FortiGuard Labs has published research on an active campaign distributing the PureLogs infostealer through fake purchase order emails, using a multi-stage fileless execution chain built around process hollowing of Microsoft’s legitimate MSBuild.exe. The campaign is specifically engineered to bypass endpoint detection tools and sandbox analysis environments.
Delivery Chain and Execution Mechanics
The attack begins with a deceptive email carrying a RAR archive — the filename follows a purchase order naming convention, such as “PO 2026-P0803.rar” — designed to appear credible to finance and procurement staff who regularly handle vendor correspondence. Inside the archive is a hidden JavaScript file that serves as the first active stage of the infection chain.

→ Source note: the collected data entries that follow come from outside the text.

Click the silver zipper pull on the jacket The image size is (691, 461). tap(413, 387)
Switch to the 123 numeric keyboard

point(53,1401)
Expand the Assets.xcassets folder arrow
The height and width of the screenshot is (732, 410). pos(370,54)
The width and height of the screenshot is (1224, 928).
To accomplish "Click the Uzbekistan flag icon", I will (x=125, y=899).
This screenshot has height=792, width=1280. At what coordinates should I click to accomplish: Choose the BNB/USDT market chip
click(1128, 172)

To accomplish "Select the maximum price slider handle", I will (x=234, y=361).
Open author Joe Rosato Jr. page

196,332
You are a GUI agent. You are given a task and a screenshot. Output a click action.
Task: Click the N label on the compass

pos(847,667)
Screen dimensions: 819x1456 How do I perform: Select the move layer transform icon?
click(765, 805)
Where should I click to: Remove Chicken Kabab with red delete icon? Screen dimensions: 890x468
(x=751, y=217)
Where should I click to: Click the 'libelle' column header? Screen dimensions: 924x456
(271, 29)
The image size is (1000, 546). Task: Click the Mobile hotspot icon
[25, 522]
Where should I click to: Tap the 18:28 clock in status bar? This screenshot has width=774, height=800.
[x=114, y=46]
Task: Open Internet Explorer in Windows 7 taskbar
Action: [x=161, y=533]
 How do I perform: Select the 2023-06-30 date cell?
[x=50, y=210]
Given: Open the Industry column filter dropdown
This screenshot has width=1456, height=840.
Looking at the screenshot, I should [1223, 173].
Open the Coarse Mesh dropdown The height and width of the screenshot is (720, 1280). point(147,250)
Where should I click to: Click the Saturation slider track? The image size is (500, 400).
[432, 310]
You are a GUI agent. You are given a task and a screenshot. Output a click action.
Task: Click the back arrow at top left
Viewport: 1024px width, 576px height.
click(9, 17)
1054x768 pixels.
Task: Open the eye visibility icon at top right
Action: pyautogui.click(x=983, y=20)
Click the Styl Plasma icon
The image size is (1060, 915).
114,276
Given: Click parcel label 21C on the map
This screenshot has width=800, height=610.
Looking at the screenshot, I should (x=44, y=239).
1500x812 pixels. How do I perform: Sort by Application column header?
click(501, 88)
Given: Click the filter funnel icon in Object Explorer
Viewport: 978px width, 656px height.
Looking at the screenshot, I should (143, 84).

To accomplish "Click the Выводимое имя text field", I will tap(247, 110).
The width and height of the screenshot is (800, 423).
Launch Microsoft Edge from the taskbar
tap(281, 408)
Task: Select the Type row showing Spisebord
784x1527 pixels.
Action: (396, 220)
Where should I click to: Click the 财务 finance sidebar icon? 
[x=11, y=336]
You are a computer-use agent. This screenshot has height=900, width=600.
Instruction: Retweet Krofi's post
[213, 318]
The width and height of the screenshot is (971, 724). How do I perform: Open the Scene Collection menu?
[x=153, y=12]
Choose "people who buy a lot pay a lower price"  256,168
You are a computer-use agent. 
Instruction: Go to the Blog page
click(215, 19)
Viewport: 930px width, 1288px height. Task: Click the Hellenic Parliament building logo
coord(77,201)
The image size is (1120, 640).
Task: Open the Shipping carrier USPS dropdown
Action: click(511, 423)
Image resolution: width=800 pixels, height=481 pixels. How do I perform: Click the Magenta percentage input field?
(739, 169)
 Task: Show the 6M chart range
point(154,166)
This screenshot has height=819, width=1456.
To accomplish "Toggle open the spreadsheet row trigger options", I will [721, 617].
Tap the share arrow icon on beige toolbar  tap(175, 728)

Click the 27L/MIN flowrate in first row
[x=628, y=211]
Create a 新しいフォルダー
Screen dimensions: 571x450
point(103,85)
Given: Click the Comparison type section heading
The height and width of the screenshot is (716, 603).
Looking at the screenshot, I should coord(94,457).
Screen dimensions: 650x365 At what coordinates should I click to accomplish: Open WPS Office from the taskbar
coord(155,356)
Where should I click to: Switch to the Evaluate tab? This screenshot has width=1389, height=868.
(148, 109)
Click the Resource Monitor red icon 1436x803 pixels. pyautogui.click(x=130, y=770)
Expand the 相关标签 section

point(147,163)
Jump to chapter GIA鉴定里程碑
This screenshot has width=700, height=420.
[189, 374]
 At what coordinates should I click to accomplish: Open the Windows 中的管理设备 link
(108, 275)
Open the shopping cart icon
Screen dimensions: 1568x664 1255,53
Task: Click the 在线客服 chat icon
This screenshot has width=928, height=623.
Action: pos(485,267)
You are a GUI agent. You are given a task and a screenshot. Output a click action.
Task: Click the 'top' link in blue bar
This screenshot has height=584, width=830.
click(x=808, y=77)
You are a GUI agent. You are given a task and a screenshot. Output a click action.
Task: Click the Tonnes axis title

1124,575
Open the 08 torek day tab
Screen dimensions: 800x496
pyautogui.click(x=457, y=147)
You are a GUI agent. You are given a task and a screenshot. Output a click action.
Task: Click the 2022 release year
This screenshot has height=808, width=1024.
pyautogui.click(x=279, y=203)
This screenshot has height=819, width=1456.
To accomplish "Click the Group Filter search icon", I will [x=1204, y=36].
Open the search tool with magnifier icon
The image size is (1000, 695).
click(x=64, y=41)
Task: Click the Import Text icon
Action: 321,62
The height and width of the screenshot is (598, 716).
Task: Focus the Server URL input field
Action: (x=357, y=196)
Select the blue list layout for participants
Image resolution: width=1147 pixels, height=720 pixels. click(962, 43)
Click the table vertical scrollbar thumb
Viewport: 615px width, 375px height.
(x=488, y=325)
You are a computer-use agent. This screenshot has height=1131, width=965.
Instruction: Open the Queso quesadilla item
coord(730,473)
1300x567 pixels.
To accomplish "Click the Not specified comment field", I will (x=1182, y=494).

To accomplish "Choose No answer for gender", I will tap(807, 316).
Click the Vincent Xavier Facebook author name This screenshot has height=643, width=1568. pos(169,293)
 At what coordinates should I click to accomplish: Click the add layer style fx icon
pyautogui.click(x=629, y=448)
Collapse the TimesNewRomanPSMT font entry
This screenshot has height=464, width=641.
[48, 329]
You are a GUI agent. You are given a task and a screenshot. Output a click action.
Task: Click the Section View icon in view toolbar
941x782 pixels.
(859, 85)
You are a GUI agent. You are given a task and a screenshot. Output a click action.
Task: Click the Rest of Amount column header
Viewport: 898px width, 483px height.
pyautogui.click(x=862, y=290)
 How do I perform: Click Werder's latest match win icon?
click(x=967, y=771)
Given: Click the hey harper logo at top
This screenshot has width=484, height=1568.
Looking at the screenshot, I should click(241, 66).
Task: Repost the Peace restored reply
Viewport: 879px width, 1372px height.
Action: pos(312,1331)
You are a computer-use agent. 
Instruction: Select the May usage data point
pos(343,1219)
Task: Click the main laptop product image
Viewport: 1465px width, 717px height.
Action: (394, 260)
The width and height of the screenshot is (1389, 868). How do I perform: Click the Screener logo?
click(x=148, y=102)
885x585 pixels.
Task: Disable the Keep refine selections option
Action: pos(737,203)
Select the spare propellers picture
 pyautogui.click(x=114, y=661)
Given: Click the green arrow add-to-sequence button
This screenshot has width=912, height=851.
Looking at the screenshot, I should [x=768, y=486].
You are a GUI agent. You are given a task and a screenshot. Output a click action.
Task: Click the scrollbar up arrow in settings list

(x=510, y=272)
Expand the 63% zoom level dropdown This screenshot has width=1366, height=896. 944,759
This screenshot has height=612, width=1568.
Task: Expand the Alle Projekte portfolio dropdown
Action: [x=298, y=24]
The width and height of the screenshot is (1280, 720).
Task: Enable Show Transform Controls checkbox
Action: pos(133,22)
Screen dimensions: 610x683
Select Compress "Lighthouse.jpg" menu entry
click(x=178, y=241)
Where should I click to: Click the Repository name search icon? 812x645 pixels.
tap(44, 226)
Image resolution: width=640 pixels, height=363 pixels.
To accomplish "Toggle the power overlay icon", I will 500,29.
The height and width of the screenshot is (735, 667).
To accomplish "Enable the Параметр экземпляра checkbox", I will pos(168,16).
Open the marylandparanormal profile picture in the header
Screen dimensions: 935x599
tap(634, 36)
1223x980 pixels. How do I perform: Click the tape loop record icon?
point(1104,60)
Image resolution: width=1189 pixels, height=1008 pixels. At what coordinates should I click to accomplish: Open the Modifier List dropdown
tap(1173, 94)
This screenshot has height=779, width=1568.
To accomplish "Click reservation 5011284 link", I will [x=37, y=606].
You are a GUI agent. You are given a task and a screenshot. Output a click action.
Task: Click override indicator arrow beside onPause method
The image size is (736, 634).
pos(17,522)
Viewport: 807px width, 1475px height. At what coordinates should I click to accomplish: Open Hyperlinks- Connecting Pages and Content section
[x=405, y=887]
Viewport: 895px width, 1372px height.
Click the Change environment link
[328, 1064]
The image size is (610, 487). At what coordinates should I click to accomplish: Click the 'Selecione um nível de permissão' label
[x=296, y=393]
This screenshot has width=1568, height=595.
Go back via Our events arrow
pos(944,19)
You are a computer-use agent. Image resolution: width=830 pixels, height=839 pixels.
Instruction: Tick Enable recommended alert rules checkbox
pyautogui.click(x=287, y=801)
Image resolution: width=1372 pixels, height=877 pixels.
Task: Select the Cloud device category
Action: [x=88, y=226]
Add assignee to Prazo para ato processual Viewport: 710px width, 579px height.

JavaScript Stage and VM Detection
Before proceeding with infection, the JavaScript performs virtual machine detection to determine whether it is running in a sandbox or analysis environment. If the checks indicate an analyst’s sandbox, the chain halts — protecting the campaign’s operational security by reducing the likelihood of detection and analysis. When the environment check passes, the JavaScript initiates the remaining stages of the chain, eventually targeting MSBuild.exe.
MSBuild.exe Process Hollowing
The campaign’s core evasion technique involves process hollowing against MSBuild.exe, the legitimate Windows build system binary included with .NET and Visual Studio. Process hollowing works by launching the trusted process in a suspended state, replacing its memory contents with malicious code, and then resuming execution. From the perspective of endpoint tooling that monitors process names and code-signing status, the running process is MSBuild.exe — a known, signed Microsoft binary. The PureLogs payload executes entirely in memory, with no files written to disk, removing the file-based detection surface that traditional antivirus relies upon.
What PureLogs Harvests
Once executing inside MSBuild.exe’s hollowed process space, PureLogs targets credentials and session data across a broad range of applications. FortiGuard Labs documented the stealer hitting browser credentials and cookies from Chrome, Firefox, Brave, and Edge — covering the most widely used browsers in enterprise environments.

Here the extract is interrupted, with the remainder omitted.